Wednesday, October 30, 2013

I did the unthinkable....

WOW - I still cannot believe what I just did.

After reading Roni's post about losing her scale, I did some deep thinking about my own scale. Mainly if its hurting or helping, what kind of relationship we have and is it necessary to weigh yourself to lose weight.

My relationship with my scale currently: daily if not 5 times daily weigh ins, every time I see the damn thing I have to step on it. If I want a snack before I step on it I tell myself "its ok to have a cookie if the number says x, y, z". If the number is not in my favor then that very easily turns into a "fuck it" mentality for the rest of the day because "I will start over tomorrow". It lives in my bathroom. I go to the bathroom a lot.  I tell myself not to weigh myself that often but I do anyways.

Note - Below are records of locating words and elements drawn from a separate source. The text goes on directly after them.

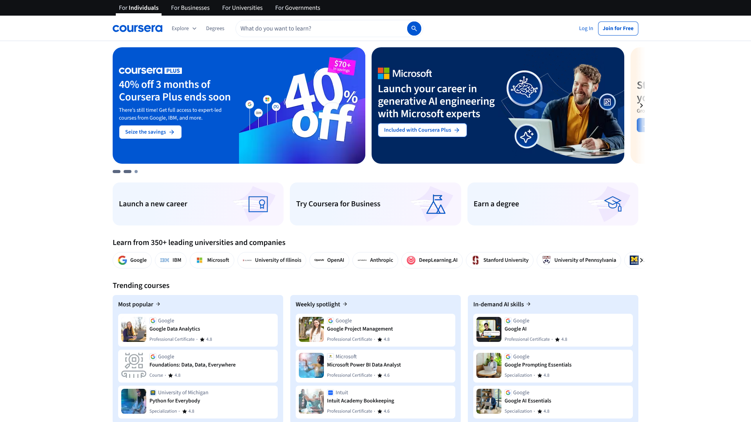The width and height of the screenshot is (751, 422).
Task: Click the partner list next chevron
Action: tap(641, 260)
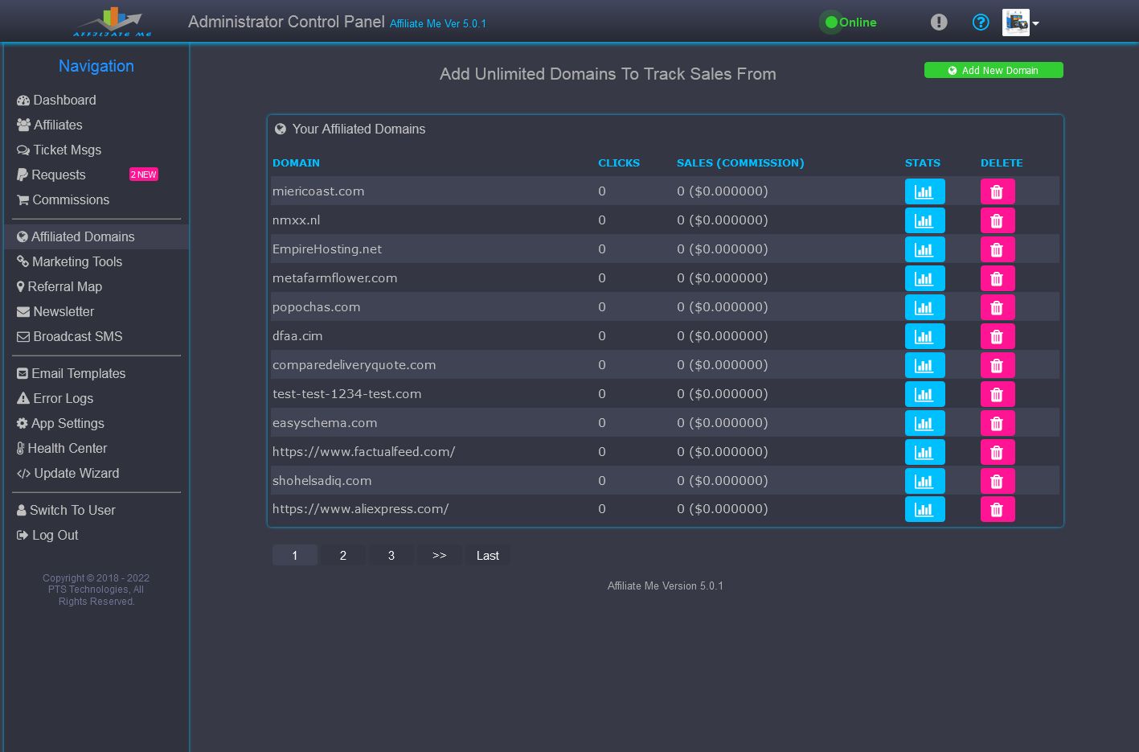Show stats for easyschema.com
The image size is (1139, 752).
point(924,423)
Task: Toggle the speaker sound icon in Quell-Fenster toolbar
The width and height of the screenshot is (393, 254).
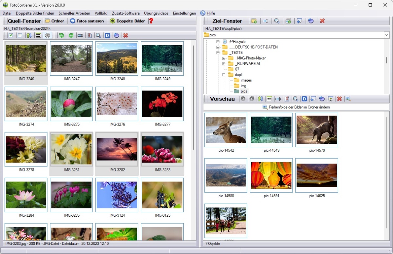Action: pos(47,35)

I tell myself not to let a number depict my mood for the day but it does.

So is it hurting or helping? Easy answer right??? Obviously it is not in the helping category. I do NOT have a healthy relationship with my scale.

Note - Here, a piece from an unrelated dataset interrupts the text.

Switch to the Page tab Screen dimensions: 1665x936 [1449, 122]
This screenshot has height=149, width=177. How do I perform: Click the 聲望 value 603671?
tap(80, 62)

Is it necessary to weigh yourself regularly to lose weight? I do not see why it has to be.

The whole point of this new blog is to work on living a healthier, happier, more well rounded life. Whats wrong with focusing on eating better options, moving more, getting outside more, laughing more, acting silly more with the kids? Whats wrong with using my clothes and my feeling of who I am be the way that I "weigh" myself? And if I need to weigh myself periodically to see how things are going - ummm its not like I own the only scale in the world. There is a scale at the gym, at work, at a friends house. Its not like I will never ever see a scale again.

So yes - I took the plunge and I threw the damn thing away! Right in the trash!!! If I would have hid it I would have found it - it was the only option.

Time to focus on what matters and see if by changing my focus if my health and body come along for the ride!